The Chapel Hill Town Council is working to finalize how much taxes will increase in the budget for the upcoming fiscal year.

Chapel Hill Mayor Pam Hemminger said after a budget work session held last Wednesday there have been a number of things to happen over the last five years where there hasn’t been a tax increase incorporated into the budget. Hemminger added that there is no longer room to squeeze those things in.

“One of them was transit,” Hemminger said. “We talked quite a deal about transit and the fact that the federal government has gone from supporting 80 percent of buying our buses to no percent of buying our buses over a period of time.”

Hemminger said one penny of the proposed tax increase will be dedicated to the transit system – which is operated in partnership with UNC and Carrboro – for rising fuel costs, employee costs and to make up for the loss of state and federal funds.

Hemminger said other reasons for increases are supporting core services through the town’s general fund, covering post-employee benefits and other cutbacks in federal funds.

The town is considering an increase of either two or three cents.

“The manager proposed a three-cent tax increase, most of the council was more comfortable with the two,” Hemminger said. “We’re still deliberating; it’s still at workshop and then it will come to council.

“And the public is always welcome to give input; we look for those; we get emails; we get phone calls; we get people coming to speak to us.
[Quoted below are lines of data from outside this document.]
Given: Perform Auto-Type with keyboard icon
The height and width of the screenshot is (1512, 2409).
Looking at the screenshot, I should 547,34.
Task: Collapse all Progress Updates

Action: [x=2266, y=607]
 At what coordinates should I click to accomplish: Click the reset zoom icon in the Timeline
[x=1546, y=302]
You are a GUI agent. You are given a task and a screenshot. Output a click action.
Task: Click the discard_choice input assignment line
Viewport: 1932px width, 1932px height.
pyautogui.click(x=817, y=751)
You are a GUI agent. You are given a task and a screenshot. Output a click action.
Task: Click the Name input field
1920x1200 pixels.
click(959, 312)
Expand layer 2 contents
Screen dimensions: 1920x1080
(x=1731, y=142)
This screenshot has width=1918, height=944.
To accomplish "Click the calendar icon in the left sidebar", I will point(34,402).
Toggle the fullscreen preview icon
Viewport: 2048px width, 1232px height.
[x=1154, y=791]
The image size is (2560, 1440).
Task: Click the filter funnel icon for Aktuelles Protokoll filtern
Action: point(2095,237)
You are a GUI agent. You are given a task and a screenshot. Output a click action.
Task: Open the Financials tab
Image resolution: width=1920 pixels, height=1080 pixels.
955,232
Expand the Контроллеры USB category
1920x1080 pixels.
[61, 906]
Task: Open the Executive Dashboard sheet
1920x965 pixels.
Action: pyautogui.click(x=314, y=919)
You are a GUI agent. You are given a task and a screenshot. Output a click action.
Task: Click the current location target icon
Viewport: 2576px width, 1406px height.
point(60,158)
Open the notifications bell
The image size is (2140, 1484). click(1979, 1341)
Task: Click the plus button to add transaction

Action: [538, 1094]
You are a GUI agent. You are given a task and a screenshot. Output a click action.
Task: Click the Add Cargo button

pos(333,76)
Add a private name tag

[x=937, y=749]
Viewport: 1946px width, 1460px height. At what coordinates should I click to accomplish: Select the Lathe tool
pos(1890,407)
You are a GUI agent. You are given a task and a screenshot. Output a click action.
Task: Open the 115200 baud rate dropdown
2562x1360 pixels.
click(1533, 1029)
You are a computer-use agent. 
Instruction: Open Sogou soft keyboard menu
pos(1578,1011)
We are looking to vote on [June 13] on the budget.”

According to Hemminger, a one-penny increase on the tax rate equals about $800,000 for the town and is about a $30 increase on a $350,000 house.

Hemminger said her goal is to change the town’s tax base trajectory to more commercial and retail.

“You grow the other part of your tax base so that you don’t keep having to raise taxes,” Hemminger said. “Our sales tax numbers have been going up, but they started from a very small place.

“And while they’re going up, they’re not at a very big place yet. They will be with all the commercial component and retail that we brought in – the Blue Hill District, Wegman’s.”

Orange County is also looking at a tax increase.